A conviction of the influence of ideas was one of the chief reasons for the selection of a career. The atmosphere of my home was almost compelling. I recall vividly my mother's report of a conversation which she had with the mother of a classmate at the time of my graduation from college. The two mothers were comparing notes as to the plans and prospects of their sons. The mother of the classmate said, "I don't know what X will do, but his mind is filled with plans for making money." She spoke in a tone of disappointment, and my mother repeated the conversation as though such disappointment was the most natural thing in
( 337) the world. For women of their antecedents some professional career was the only thinkable line of work. I had never discussed seriously the question of a career, but my own interest in this case coincided with the expectations of my parents. My father, although he had himself expected to enter the ministry, until loss of health compelled him to change to the allied profession of teaching, was more scrupulous than might have been expected in attempting to influence my choice, although I knew he would be greatly disappointed if I did not choose a career which had in it the opportunity for useful work of some sort. In the Amherst College of the 'eighties a transition was in progress. Until that period a large proportion of the able students among the graduates had entered the ministry. In the 'eighties and 'nineties the profession of college or university teacher began to be increasingly effective. President Seelye and Professor Garman did much to encourage this tendency. President Seelye spoke frequently and with pride of the numbers of Amherst men upon the faculty of Columbia and of the recently organized Johns Hopkins. It was the conviction of President Seelye and Professor Garman that in the days of transition in religious and political views which was then in progress, the opportunity of the thoroughly trained teacher was greatest of all. He seemed to embody in concrete form the power of ideas. It was hard for one who had passed four years in the study of ideas and their relationships to life and institutions to think in any other terms than in those of the opportunity for influence thus afforded. Reports reached us, through Garman's course, of new industrial organizations, of the beginnings of the struggle of the Government with corporate wealth. But to all except a few of the students of the college these reports seemed to be from a world which did not concern us. If we took them seriously we thought of our function in society as that of understanding and discussing rather than of actually plunging into the world of affairs. At any rate, to understand what was going on and to teach young people seemed to many of us at that time one of the genuinely worth-while lines of effort.
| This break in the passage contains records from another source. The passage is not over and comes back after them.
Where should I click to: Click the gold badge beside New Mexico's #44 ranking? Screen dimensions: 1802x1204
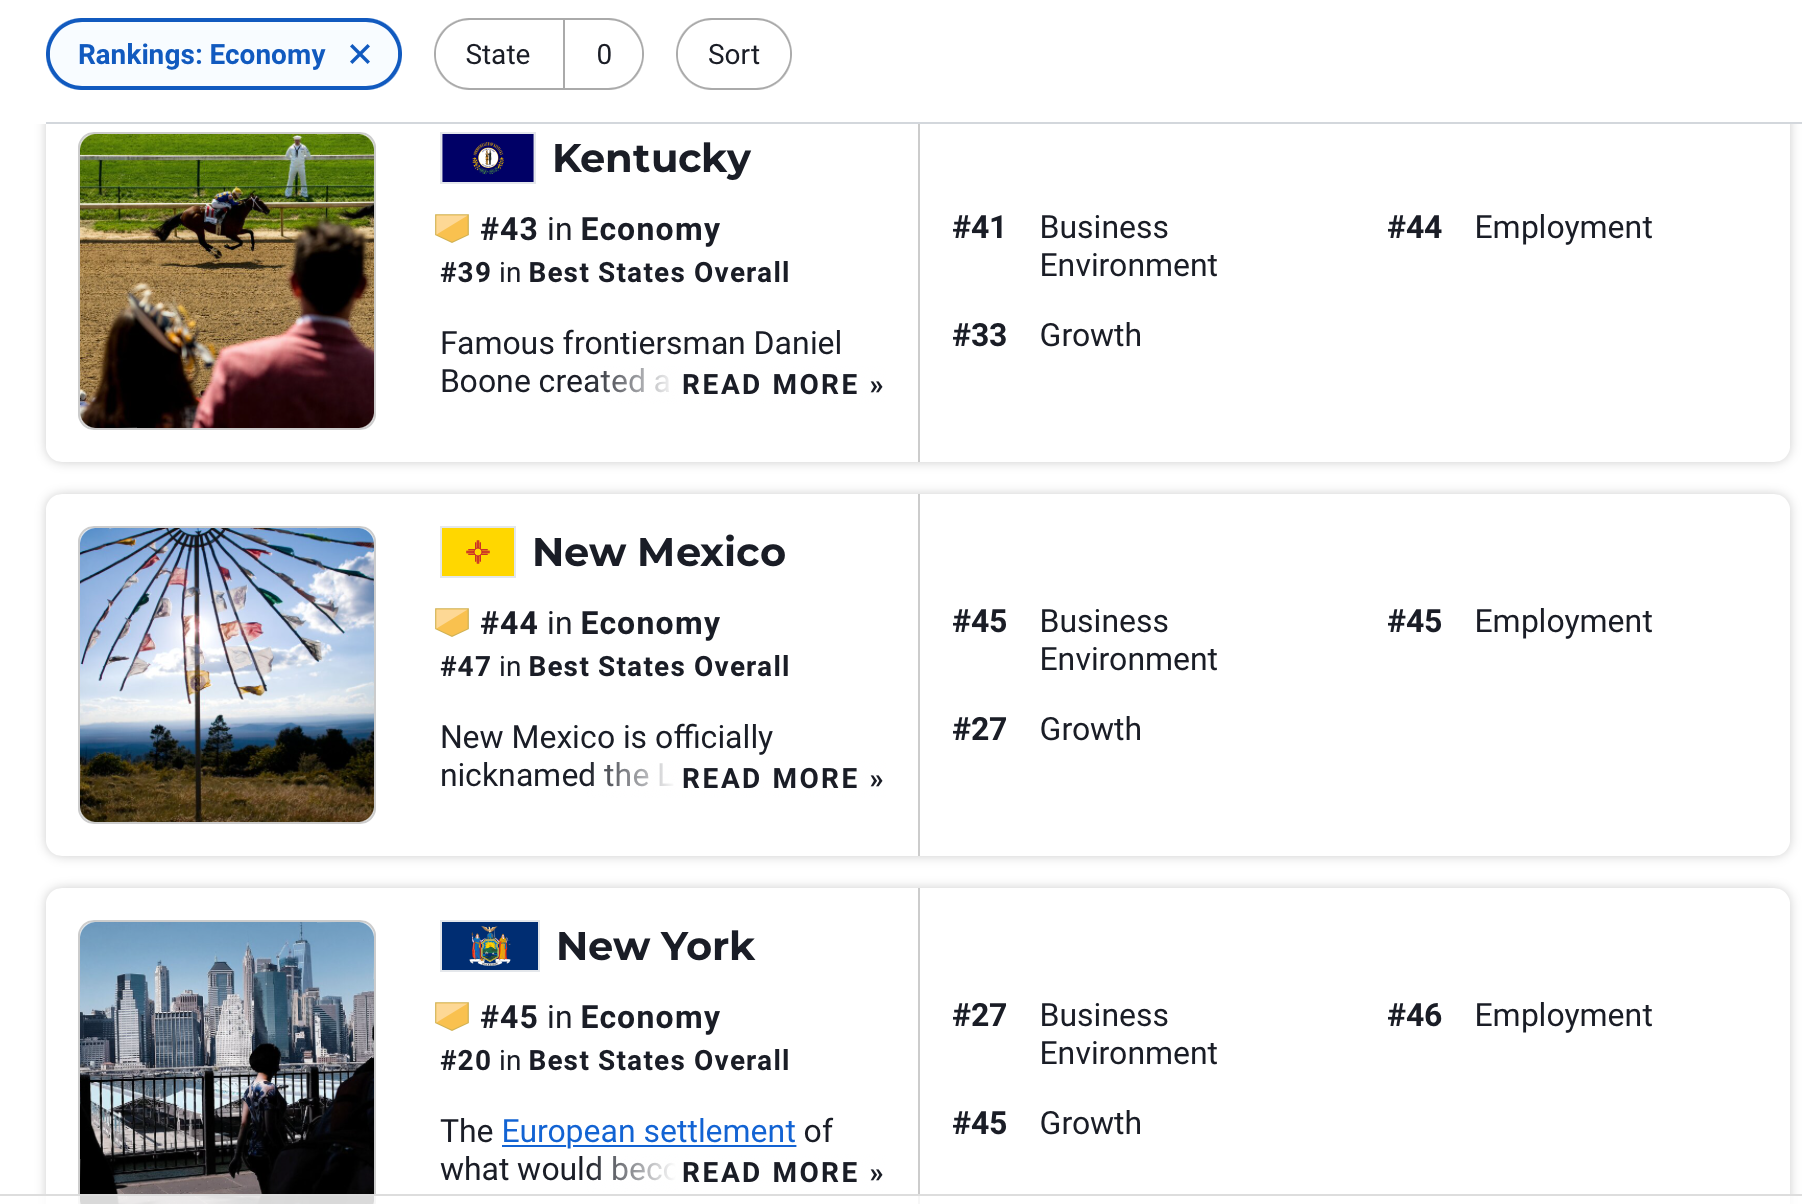tap(452, 622)
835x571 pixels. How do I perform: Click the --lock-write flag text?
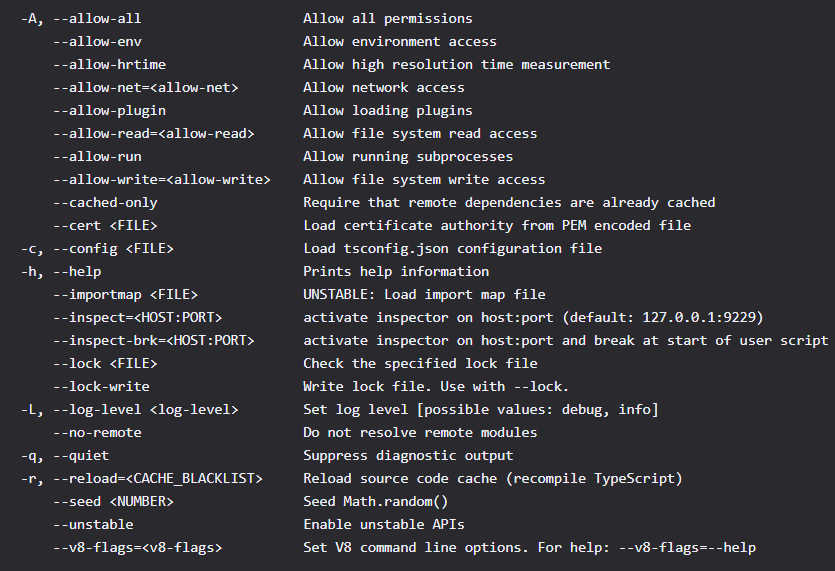[x=101, y=386]
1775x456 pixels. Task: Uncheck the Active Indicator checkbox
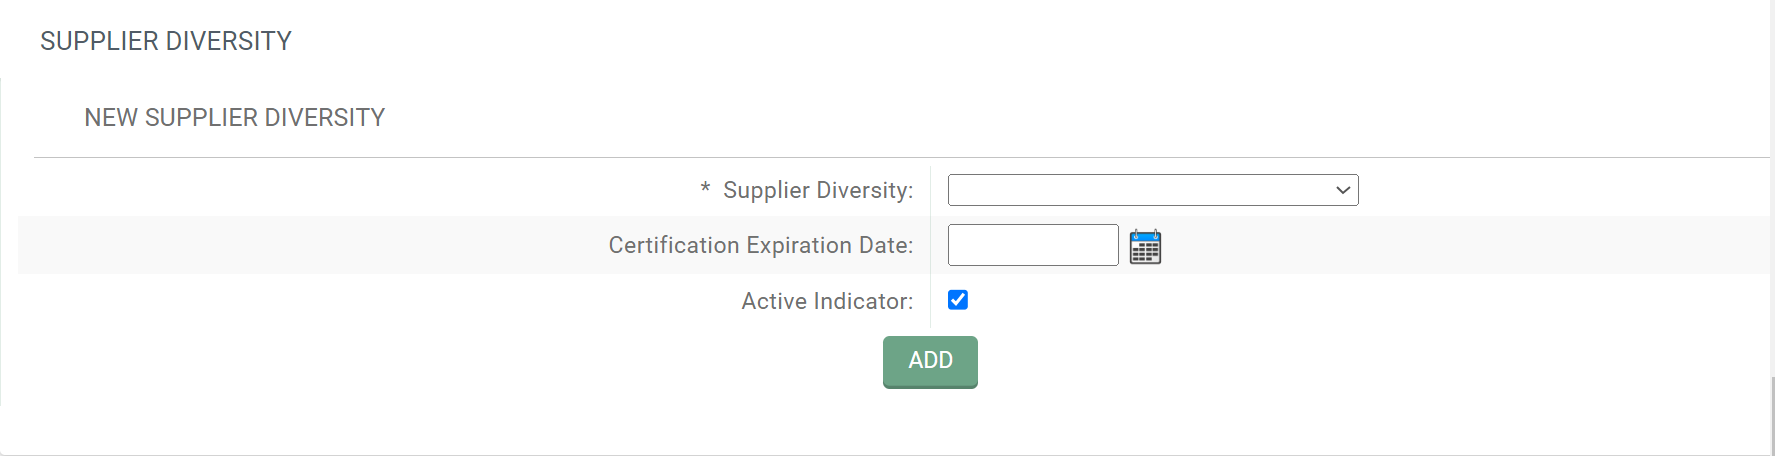pyautogui.click(x=958, y=300)
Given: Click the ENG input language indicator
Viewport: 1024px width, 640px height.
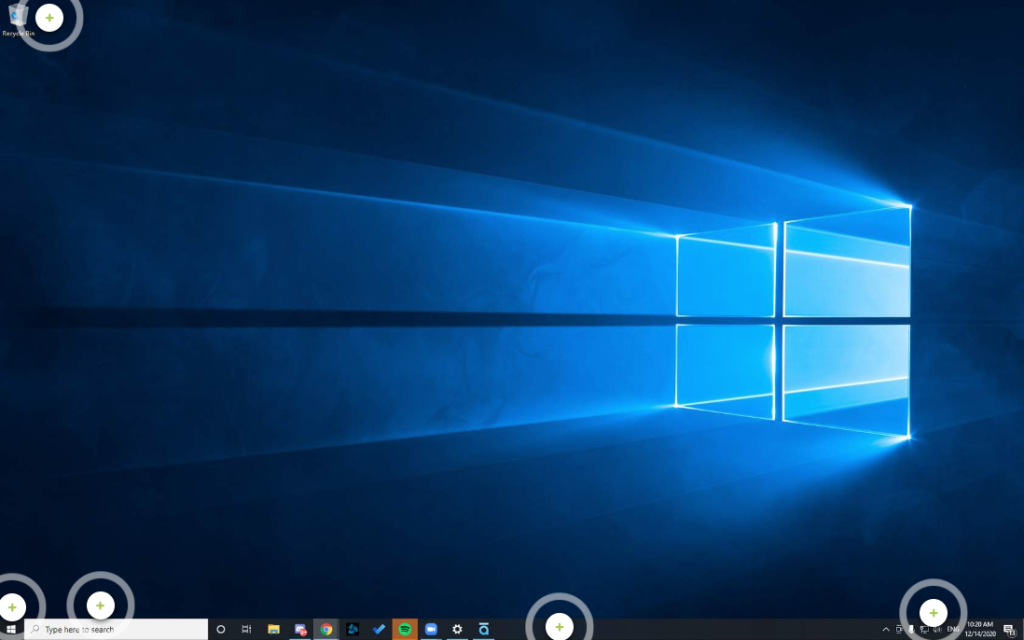Looking at the screenshot, I should click(953, 630).
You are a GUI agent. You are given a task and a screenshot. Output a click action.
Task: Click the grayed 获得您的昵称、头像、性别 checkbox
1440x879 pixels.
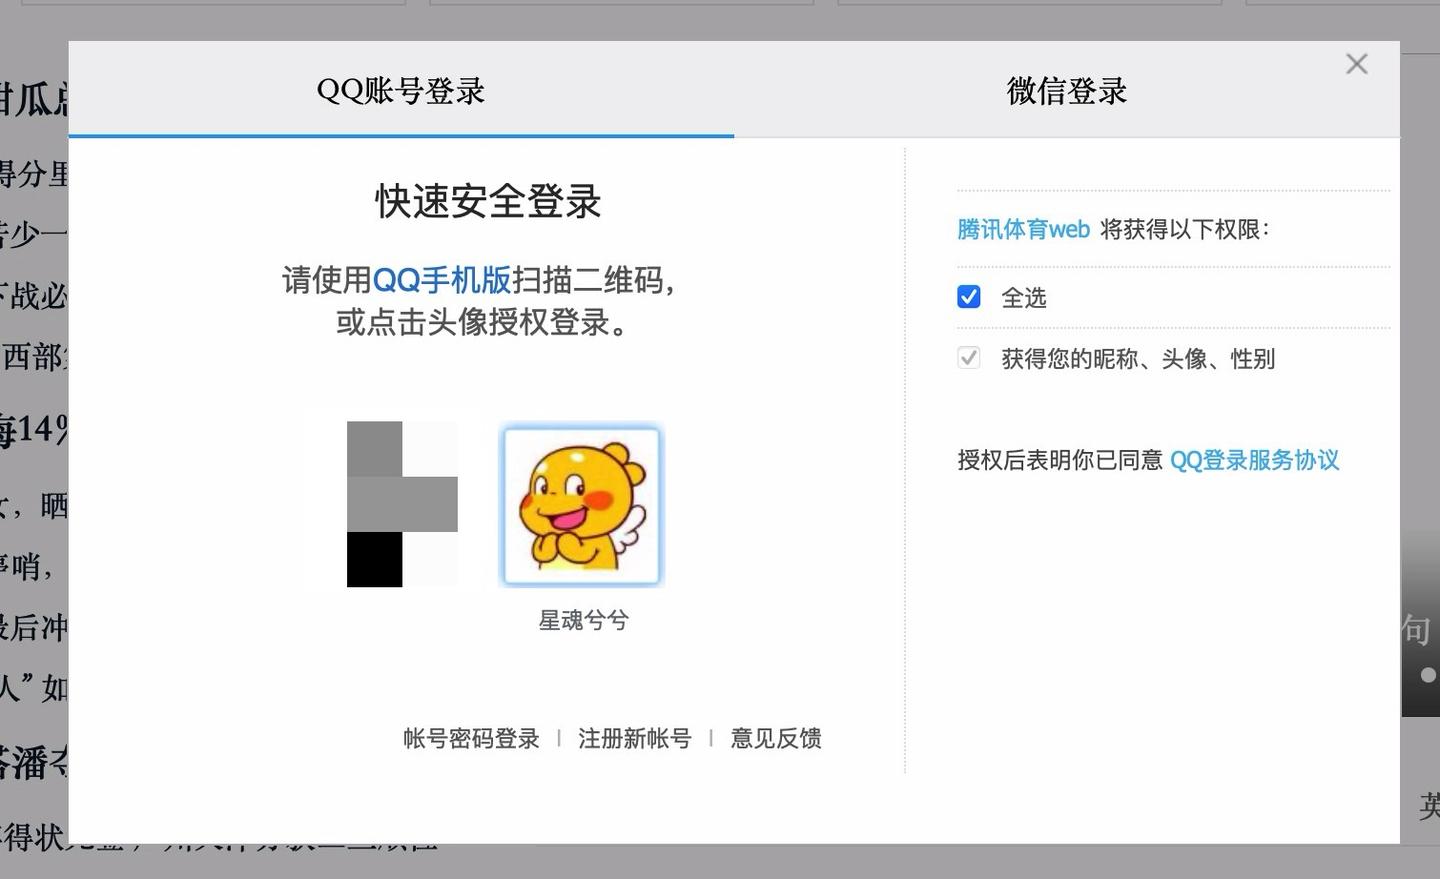(x=968, y=358)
Two years spent in the college as an instructor in mathematics helped to define my problem further. I was still somewhat hesitant
( 338) between teaching philosophy, as advised by President Seelye and Professor Garman on the one hand, and entering the ministry. During my college course I had taken an active part in student activities from football to debating. I enjoyed speaking to an audience, and thought it probable that the executive opportunities in the ministry might appeal to my interests in that direction. I entered Yale Divinity School with the question still undecided, and divided my time nearly equally between the divinity course, on the one hand, and studies in philosophy with Professor Ladd and anthropology under William G. Sumner on the other. It was an invitation from President Angell to become an instructor in the University of Michigan, coming in the summer after my graduation from the Divinity School, which was the decisive factor in my career. Henceforward I gave myself to the life of the scholar, although at intervals I have taken on administrative work as Dean of the Colleges; and when in 1925 President Burton, of the University of Chicago, felt the need of assistance in his large plans for a new creative epoch, I found a fascinating though extremely difficult field in the office of Vice-President.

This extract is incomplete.